◆ The task ◆
Copy each of the entries below faithfully, setting aside any pictures.

Task material section start

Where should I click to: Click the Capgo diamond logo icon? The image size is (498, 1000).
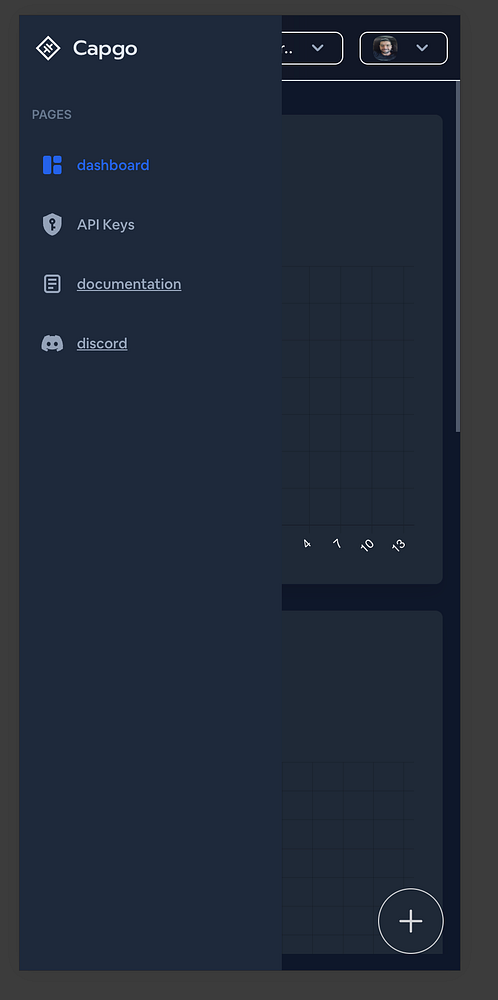click(x=48, y=48)
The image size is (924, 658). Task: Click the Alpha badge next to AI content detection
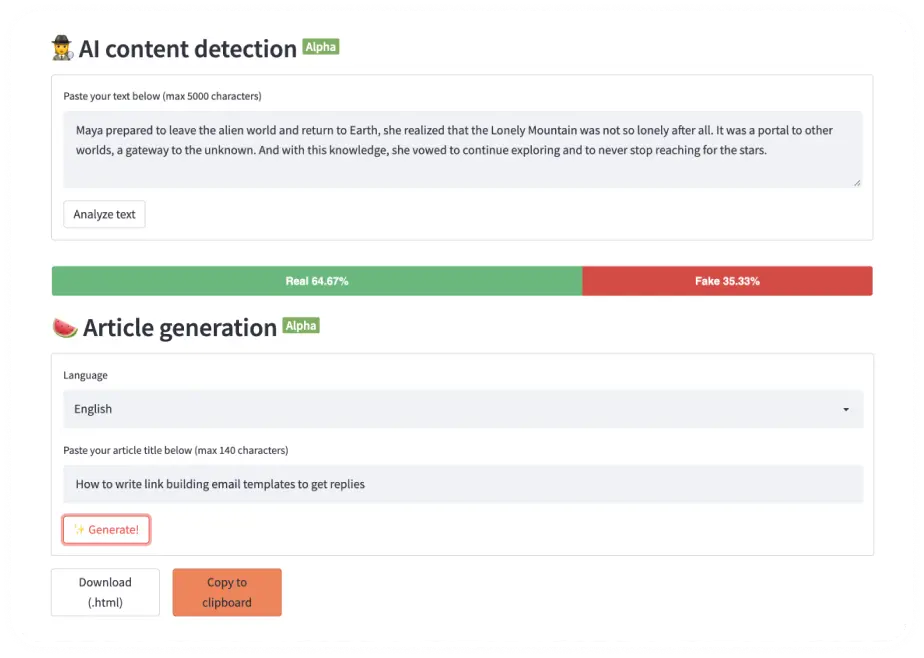coord(321,47)
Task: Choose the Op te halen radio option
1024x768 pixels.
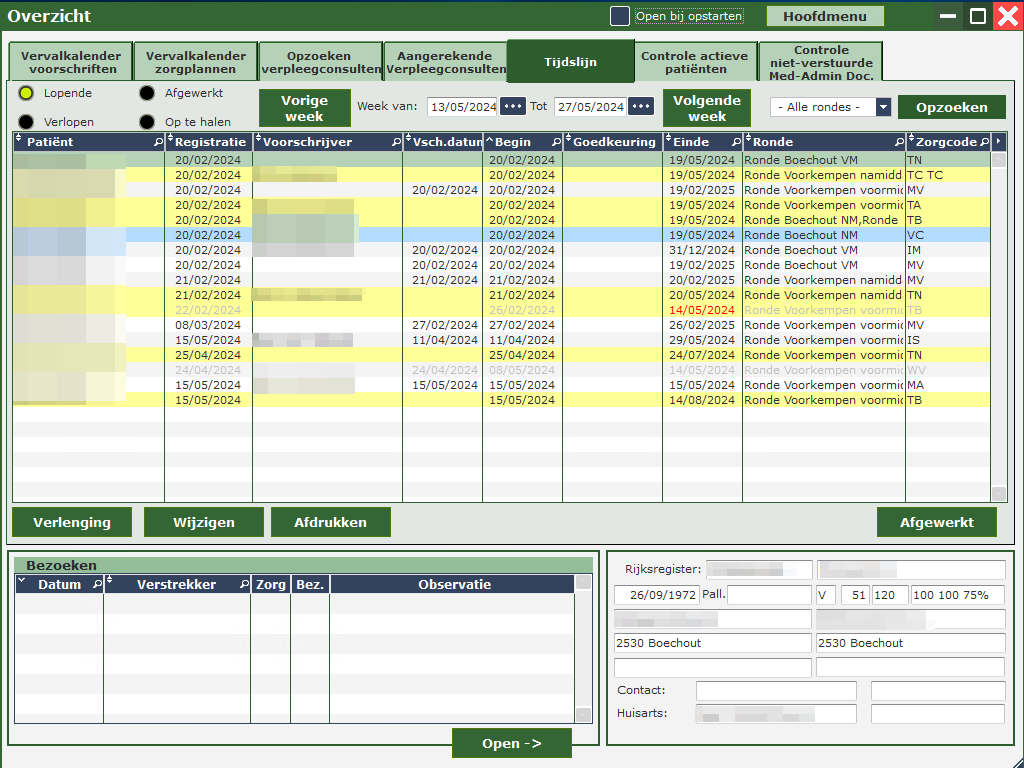Action: (147, 122)
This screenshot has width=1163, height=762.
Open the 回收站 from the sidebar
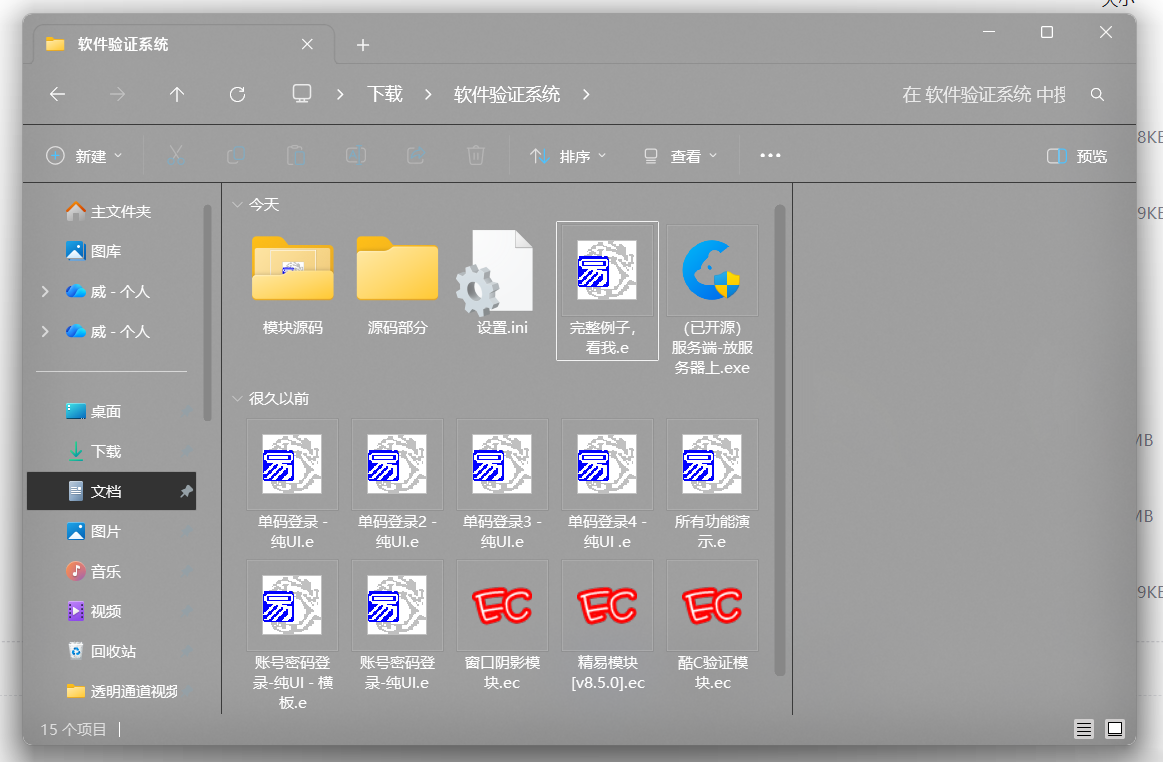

Task material section end

◆ Task solution ◆
Where should I click to: Click the Capgo diamond logo icon? The image size is (498, 1000).
click(x=48, y=48)
The image size is (924, 658). Task: Click the Alpha badge next to AI content detection
coord(321,47)
Task: Choose the Op te halen radio option
1024x768 pixels.
Action: (147, 122)
This screenshot has width=1163, height=762.
Open the 回收站 from the sidebar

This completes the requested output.